* TASK
Copy the lines below word for word, starting with the first line and ending with the line that contains "[x=805, y=245]", including both.
═══ PROVIDED MATERIAL ═══
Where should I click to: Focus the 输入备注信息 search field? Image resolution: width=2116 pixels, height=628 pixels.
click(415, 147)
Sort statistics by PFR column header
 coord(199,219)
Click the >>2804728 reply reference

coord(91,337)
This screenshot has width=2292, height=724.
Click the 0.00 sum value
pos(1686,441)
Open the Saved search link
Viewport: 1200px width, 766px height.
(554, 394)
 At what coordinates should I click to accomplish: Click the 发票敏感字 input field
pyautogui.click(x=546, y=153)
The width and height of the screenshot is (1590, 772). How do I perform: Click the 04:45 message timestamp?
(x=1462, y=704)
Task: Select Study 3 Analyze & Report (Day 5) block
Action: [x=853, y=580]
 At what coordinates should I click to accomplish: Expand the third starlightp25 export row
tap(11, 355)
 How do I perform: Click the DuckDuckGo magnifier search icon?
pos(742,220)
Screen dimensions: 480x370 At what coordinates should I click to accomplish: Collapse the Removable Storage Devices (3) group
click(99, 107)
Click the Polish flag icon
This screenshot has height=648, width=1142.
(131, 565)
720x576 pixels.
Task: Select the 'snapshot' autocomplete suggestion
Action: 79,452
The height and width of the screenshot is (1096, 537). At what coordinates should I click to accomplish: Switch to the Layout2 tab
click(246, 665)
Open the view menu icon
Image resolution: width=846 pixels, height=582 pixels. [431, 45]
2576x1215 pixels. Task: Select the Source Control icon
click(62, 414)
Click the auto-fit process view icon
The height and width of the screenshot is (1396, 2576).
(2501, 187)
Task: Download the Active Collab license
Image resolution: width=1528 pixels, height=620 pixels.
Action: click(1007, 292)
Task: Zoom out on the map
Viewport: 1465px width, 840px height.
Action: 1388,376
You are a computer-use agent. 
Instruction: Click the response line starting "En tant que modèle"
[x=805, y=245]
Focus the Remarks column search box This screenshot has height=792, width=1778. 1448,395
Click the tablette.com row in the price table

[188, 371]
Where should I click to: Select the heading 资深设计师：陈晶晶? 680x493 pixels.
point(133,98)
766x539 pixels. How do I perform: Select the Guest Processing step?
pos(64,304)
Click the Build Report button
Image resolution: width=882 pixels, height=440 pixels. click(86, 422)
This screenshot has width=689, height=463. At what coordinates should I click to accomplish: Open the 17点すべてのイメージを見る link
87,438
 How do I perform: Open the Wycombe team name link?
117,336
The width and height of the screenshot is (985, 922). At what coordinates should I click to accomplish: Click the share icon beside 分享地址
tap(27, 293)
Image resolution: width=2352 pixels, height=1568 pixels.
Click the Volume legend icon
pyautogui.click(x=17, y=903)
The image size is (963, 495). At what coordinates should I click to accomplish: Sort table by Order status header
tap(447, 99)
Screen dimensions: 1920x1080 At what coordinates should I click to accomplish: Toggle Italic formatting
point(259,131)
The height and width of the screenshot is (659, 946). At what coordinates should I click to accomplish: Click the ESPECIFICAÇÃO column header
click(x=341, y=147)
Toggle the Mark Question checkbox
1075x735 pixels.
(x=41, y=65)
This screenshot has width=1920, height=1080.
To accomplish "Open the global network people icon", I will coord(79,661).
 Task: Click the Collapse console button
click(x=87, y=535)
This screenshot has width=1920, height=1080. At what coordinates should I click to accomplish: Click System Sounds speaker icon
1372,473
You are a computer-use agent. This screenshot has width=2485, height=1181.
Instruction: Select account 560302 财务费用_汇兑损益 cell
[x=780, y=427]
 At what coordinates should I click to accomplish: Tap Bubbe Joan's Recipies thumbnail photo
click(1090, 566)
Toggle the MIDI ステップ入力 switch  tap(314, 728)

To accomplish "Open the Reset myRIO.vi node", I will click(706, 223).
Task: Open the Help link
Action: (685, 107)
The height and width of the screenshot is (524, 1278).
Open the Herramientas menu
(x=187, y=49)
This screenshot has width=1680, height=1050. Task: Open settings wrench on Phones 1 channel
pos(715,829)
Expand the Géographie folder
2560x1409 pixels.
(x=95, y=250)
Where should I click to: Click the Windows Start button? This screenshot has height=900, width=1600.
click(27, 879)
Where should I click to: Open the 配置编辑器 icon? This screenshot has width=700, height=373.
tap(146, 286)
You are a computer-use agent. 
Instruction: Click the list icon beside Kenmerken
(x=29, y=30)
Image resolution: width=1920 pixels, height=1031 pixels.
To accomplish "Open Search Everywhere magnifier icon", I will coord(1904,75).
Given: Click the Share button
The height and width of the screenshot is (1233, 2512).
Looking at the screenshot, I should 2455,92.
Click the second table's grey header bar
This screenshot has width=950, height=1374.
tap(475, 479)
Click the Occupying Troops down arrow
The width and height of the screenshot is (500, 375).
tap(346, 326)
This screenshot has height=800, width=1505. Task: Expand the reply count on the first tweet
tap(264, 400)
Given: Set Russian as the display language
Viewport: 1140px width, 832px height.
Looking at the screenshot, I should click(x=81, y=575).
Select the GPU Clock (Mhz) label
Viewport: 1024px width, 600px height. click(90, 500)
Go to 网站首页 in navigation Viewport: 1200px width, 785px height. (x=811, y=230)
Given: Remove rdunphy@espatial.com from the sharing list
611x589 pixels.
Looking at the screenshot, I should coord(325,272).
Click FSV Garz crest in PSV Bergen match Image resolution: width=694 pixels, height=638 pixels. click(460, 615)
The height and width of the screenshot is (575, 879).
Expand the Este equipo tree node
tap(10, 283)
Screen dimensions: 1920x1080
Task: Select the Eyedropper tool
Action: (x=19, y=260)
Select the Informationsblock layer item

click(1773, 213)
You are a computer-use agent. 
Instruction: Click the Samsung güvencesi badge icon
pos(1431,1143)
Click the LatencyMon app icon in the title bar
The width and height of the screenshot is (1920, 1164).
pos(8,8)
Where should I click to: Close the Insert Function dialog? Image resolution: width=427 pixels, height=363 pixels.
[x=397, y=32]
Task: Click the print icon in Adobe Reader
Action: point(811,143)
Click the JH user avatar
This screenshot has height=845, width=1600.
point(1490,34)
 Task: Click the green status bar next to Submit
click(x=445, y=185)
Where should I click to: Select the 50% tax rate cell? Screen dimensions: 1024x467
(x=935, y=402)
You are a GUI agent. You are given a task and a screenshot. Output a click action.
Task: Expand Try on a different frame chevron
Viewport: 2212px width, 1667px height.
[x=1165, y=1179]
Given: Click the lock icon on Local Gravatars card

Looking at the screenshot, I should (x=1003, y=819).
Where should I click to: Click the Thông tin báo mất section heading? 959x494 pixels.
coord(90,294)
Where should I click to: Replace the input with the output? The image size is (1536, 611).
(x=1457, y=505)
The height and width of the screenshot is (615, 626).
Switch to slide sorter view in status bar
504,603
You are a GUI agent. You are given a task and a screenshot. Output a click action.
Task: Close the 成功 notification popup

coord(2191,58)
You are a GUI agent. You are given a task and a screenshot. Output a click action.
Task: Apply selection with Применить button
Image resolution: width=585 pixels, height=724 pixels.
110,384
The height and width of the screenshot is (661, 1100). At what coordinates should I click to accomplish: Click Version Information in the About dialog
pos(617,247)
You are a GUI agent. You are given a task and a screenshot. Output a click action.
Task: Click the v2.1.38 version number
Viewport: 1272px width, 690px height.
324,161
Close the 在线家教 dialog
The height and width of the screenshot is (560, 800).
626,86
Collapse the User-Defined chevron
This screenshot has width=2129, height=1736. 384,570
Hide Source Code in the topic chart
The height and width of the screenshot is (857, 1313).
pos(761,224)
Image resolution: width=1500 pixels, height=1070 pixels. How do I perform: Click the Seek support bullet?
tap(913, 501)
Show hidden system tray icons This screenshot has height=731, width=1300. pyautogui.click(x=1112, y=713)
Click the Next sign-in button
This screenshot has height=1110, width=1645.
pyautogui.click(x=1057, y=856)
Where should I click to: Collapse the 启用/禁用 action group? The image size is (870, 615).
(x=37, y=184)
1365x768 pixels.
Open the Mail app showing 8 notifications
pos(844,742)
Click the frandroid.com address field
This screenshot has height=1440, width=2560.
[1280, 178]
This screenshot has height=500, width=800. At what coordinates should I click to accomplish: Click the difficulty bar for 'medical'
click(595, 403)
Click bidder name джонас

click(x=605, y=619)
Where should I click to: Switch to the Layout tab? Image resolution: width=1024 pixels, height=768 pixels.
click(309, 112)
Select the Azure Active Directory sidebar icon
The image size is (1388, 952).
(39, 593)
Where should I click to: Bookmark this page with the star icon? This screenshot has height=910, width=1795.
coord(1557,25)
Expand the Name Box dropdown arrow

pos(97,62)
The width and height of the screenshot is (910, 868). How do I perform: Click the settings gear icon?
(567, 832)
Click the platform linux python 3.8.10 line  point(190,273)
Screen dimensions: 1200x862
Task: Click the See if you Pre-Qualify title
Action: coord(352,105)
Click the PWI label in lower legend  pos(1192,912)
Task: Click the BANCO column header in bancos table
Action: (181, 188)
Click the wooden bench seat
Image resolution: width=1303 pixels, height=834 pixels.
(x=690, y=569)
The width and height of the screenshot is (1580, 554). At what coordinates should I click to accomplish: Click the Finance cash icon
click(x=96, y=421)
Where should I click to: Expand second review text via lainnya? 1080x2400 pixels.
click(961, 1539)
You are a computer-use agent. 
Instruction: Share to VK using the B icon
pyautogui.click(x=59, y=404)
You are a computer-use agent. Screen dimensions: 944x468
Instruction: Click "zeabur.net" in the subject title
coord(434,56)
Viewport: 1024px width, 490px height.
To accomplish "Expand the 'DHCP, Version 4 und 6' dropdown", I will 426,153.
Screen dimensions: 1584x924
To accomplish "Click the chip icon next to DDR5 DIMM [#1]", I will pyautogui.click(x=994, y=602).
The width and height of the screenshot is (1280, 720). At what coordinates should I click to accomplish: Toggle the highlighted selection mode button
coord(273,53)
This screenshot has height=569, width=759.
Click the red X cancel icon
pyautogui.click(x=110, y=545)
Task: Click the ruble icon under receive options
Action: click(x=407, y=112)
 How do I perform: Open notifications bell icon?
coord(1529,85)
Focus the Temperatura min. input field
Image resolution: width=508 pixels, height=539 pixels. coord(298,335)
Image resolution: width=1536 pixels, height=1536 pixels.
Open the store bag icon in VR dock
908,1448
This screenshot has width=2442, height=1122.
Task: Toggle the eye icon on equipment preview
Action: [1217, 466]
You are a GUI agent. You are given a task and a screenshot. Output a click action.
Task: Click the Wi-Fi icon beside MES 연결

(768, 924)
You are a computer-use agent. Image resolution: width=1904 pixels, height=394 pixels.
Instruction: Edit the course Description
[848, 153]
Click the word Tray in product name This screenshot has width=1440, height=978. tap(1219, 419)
═══
* EXERCISE RESPONSE
Where should I click to: Focus the 输入备注信息 search field? Image resolution: width=2116 pixels, height=628 pixels.
click(415, 147)
Sort statistics by PFR column header
 coord(199,219)
Click the >>2804728 reply reference

coord(91,337)
This screenshot has width=2292, height=724.
Click the 0.00 sum value
pos(1686,441)
Open the Saved search link
Viewport: 1200px width, 766px height.
(554, 394)
 At what coordinates should I click to accomplish: Click the 发票敏感字 input field
pyautogui.click(x=546, y=153)
The width and height of the screenshot is (1590, 772). How do I perform: Click the 04:45 message timestamp?
(x=1462, y=704)
Task: Select Study 3 Analyze & Report (Day 5) block
Action: [x=853, y=580]
 At what coordinates should I click to accomplish: Expand the third starlightp25 export row
tap(11, 355)
 How do I perform: Click the DuckDuckGo magnifier search icon?
pos(742,220)
Screen dimensions: 480x370 At what coordinates should I click to accomplish: Collapse the Removable Storage Devices (3) group
click(99, 107)
Click the Polish flag icon
This screenshot has height=648, width=1142.
(131, 565)
720x576 pixels.
Task: Select the 'snapshot' autocomplete suggestion
Action: 79,452
The height and width of the screenshot is (1096, 537). At what coordinates should I click to accomplish: Switch to the Layout2 tab
click(246, 665)
Open the view menu icon
Image resolution: width=846 pixels, height=582 pixels. [431, 45]
2576x1215 pixels. Task: Select the Source Control icon
click(62, 414)
Click the auto-fit process view icon
The height and width of the screenshot is (1396, 2576).
(2501, 187)
Task: Download the Active Collab license
Image resolution: width=1528 pixels, height=620 pixels.
Action: click(1007, 292)
Task: Zoom out on the map
Viewport: 1465px width, 840px height.
Action: 1388,376
You are a computer-use agent. 
Instruction: Click the response line starting "En tant que modèle"
[x=805, y=245]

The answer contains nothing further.